PROBLEMS TO SOLVE >>
(a) According to the text on factory shortages, in what month were many U.S. factories back to a normal level of production?
(b) Say whether each statement agrees with the text on factory shortages. Answer yes or no and quote the deciding words: (i) In September, production of long-lasting consumer goods was up 1% from January. (ii) Manufacturers began bringing workers back in early April. (iii) Auto makers and dealers say tight inventory lets them charge more for vehicles.

TEXT EXCERPT >>

────────────────────

Production of long-lasting consumer goods, like appliances, trucks and furniture, was down nearly 50% in April from January levels, according to data provided by the Federal Reserve. But over the summer it rebounded, and in September, production was up 1% from January, the data shows.
For buyers, shortages can be a letdown. But for businesses, there is also upside. With inventory tight, auto makers and dealers say they are able to charge more for vehicles, driving stronger profits. And the pent-up demand should help keep sales robust into next year, some executives say.
“It’s good that we have an exceptionally strong order book, but we are, of course, trying to minimize any customer frustration,” Marc Bitzer, chief executive of appliance maker Whirlpool Corp. , said on a call last week with analysts.
After widespread plant closures this spring, manufacturers began bringing workers back in late May under new safety protocols, many scheduling overtime to make up for lost production.
But the restart efforts were slow-going at first, with suppliers also struggling to reopen and factories confronting high rates of worker absences.
It wasn’t until August that many U.S. factories were back to a normal level of production, but by then, demand had also bounced back faster than many had expected, depleting inventories and creating a bigger supply gap, executives and retailers say.
Auto makers, in particular, have been straining to keep up with demand for new vehicles as low interest rates, extra cash from stimulus checks and growing interest in owning a car have stoked sales.
Part of the problem is that auto makers continue to grapple with supply-chain shortages, particularly on items from Mexico, and aren’t always able to get parts needed for the features and configurations buyers want, analysts and executives say.
Some car companies were also lean on inventories heading into the pandemic, particularly on trucks and SUVs. The industry typically uses the summer to take down plants to retool for new models, further adding to the complications of ramping back up.
The company’s factories have made a near-full recovery and are rushing to fill dealer orders, but that effort must be balanced with new safety protocols that can at times slow work down, Mr. Reynolds said.

────────────────────

PROVIDED DATA >>
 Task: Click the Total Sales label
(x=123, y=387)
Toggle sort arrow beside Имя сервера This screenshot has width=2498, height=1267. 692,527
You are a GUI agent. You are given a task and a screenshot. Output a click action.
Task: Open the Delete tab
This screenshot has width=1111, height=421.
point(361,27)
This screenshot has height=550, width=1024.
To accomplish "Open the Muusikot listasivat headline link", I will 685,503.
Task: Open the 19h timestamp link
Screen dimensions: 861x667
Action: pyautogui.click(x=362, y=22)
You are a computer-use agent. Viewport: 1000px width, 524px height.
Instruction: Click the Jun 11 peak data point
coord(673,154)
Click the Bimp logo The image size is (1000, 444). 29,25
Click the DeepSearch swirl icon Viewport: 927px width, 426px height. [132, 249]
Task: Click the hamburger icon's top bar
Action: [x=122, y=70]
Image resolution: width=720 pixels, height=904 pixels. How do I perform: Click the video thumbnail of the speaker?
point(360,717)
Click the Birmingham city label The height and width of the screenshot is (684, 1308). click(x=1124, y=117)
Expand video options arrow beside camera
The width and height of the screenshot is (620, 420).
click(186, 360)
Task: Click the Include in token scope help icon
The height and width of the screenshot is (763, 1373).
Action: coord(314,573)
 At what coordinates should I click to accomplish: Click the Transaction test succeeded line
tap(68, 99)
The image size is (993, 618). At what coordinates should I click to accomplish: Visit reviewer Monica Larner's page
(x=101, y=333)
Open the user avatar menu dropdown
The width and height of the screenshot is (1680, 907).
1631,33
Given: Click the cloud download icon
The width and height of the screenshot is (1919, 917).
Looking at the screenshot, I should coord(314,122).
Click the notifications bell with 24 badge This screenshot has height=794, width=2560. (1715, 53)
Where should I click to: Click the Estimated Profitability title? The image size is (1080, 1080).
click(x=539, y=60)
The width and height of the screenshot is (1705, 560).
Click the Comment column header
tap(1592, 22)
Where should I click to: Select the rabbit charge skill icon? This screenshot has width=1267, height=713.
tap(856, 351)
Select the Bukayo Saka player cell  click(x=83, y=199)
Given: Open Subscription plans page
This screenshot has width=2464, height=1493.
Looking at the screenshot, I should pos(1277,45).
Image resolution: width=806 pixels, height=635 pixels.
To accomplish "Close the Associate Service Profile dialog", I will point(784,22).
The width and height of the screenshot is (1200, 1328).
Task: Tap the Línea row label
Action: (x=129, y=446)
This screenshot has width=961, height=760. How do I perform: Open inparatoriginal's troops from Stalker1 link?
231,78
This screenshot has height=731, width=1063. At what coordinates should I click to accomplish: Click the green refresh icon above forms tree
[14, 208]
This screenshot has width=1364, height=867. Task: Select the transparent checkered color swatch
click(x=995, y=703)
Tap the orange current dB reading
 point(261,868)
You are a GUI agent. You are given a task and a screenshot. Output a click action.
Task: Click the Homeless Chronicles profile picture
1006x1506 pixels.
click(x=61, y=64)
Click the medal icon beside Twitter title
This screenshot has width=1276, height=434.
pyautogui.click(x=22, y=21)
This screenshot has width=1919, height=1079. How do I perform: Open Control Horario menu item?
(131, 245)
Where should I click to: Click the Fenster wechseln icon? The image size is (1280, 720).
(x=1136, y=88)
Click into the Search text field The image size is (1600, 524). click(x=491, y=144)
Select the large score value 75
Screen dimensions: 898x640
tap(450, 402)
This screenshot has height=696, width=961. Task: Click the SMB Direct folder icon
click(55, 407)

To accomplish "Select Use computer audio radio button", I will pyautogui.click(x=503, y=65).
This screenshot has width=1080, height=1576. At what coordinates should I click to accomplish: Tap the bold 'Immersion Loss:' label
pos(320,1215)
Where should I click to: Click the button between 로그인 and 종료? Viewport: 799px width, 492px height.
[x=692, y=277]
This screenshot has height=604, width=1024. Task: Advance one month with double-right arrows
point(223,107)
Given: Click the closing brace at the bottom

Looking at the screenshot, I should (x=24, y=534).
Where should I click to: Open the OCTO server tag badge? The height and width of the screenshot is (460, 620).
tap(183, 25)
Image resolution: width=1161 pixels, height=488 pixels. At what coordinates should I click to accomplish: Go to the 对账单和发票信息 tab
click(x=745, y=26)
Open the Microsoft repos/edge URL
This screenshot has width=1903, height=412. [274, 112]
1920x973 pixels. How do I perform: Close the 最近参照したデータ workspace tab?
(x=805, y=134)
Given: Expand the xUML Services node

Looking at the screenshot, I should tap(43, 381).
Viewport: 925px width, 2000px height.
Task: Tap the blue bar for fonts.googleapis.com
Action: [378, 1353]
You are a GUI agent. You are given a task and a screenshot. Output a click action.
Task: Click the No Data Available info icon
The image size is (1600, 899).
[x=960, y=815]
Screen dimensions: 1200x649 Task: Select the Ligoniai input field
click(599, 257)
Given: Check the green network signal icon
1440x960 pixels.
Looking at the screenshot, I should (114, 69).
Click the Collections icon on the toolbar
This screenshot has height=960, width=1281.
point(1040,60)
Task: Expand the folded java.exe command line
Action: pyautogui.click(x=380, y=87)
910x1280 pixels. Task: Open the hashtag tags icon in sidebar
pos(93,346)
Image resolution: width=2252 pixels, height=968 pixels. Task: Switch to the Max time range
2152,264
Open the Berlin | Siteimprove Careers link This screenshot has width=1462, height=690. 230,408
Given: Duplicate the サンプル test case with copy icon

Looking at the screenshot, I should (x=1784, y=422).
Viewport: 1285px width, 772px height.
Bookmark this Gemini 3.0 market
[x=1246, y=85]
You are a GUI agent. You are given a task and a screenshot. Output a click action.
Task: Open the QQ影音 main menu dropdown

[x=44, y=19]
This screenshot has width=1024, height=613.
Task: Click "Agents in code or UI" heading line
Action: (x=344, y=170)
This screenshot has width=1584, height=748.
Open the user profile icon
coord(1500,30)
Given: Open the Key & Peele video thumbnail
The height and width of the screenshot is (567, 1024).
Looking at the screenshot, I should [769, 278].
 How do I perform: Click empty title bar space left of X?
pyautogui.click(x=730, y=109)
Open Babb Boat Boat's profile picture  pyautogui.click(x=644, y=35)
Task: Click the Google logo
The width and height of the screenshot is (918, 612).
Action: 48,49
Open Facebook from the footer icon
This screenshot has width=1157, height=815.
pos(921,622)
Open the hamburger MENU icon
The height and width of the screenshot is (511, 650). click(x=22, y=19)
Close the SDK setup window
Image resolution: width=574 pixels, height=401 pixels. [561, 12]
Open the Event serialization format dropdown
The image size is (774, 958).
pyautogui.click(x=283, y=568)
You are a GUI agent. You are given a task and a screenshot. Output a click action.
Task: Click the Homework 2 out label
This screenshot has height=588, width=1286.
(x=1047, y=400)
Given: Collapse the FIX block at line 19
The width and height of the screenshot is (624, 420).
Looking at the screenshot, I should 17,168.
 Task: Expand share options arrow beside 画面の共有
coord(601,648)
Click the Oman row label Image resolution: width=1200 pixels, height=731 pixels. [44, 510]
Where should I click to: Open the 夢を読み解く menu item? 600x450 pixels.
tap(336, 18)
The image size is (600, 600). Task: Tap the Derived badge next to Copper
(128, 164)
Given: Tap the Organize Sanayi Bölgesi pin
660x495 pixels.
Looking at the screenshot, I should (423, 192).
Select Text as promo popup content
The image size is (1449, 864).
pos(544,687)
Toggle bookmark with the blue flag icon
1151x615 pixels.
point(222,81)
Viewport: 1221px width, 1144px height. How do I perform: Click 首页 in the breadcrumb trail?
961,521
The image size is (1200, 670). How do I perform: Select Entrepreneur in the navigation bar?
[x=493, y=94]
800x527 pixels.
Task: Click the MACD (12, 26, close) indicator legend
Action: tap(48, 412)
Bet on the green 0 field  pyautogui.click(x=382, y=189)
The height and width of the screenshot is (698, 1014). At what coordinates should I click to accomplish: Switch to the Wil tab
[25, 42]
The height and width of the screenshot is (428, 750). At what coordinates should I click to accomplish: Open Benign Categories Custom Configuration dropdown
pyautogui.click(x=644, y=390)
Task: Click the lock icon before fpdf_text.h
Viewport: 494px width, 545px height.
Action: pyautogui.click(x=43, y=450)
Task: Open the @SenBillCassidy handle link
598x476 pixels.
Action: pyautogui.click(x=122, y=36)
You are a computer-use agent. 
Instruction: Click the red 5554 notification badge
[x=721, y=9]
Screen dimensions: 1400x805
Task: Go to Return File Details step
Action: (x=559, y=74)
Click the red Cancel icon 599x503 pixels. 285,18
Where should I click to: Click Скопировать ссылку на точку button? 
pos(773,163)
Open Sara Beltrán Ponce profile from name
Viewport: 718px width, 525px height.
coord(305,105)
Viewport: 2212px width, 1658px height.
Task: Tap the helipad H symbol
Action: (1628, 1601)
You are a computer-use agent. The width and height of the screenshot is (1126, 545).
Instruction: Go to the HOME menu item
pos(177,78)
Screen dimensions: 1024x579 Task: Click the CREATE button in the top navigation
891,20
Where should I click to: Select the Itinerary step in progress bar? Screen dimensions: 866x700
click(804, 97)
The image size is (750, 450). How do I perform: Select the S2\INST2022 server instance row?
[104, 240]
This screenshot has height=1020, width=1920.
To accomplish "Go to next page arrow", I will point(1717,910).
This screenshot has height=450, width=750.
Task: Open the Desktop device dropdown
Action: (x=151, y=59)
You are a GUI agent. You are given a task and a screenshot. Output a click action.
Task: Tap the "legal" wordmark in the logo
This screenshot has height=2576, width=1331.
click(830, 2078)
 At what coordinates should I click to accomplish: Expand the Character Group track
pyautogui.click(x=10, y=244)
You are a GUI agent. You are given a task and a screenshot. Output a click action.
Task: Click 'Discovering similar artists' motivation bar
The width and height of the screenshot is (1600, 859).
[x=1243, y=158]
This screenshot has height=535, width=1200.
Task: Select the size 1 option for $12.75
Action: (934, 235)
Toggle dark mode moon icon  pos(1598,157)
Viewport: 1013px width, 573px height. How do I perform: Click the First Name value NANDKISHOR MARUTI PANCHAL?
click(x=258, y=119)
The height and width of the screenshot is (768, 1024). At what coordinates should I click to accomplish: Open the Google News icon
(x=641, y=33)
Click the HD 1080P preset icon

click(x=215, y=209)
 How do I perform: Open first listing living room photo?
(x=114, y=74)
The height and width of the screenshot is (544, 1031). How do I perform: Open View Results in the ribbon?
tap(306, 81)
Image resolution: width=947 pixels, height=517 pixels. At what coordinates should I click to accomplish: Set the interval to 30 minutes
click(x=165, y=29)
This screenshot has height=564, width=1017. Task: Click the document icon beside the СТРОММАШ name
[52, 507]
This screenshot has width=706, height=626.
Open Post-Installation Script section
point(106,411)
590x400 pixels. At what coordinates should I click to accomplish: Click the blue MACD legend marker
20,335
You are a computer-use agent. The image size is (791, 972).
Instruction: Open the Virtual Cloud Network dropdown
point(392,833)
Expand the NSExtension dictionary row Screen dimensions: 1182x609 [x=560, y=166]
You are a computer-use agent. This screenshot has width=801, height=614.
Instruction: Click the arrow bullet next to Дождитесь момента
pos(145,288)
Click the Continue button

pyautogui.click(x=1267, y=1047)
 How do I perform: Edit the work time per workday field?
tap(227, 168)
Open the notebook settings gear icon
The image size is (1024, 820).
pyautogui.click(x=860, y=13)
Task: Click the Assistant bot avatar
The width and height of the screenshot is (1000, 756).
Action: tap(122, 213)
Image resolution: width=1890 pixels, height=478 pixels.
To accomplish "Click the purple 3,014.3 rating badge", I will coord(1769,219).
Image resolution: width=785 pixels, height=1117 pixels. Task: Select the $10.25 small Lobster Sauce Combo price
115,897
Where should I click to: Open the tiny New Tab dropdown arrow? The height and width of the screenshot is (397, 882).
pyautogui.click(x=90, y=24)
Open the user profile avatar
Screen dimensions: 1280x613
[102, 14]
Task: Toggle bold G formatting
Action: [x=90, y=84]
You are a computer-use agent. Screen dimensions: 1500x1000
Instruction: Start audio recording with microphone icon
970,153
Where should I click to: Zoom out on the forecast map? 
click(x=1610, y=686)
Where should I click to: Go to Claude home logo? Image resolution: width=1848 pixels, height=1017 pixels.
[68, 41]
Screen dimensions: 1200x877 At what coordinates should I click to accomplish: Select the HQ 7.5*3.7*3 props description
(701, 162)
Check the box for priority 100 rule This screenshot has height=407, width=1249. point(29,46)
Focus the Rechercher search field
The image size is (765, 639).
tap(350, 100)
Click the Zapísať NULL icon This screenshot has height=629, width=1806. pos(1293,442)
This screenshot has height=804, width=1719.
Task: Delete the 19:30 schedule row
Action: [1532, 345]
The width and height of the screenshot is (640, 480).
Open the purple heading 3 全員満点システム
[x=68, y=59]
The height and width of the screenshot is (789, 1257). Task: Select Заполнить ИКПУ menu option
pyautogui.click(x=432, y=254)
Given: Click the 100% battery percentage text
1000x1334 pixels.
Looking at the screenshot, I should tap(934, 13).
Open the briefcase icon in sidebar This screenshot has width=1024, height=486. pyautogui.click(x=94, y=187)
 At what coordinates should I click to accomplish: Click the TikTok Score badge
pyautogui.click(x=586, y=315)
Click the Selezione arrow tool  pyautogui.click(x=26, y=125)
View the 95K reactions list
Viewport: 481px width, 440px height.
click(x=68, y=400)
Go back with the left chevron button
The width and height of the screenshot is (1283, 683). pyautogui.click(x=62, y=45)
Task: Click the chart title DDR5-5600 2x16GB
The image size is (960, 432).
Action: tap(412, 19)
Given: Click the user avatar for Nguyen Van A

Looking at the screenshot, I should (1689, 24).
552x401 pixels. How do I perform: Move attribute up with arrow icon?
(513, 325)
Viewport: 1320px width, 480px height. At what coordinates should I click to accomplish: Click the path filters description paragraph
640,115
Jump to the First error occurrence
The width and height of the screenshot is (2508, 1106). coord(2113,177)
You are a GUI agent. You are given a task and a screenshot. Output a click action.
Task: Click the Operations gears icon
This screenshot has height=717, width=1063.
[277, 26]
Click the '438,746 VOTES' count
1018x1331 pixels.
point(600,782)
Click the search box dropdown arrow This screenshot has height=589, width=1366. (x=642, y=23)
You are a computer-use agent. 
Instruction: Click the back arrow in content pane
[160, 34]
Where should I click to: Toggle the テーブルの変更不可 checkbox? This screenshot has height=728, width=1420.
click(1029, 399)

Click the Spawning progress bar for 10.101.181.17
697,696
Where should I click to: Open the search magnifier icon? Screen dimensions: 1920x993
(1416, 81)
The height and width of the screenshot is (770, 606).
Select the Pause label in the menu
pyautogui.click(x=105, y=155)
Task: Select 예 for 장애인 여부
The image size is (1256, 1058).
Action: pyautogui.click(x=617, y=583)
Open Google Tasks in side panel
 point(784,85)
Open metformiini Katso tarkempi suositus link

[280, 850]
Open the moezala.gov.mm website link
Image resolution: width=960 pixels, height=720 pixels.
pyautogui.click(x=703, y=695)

────────────────────

RESPONSES TO THE TASKS >>
(a) August

(b)
(i) Yes: "in September, production was up 1% from January"
(ii) No: "manufacturers began bringing workers back in late May"
(iii) Yes: "With inventory tight, auto makers and dealers say they are able to charge more for vehicles"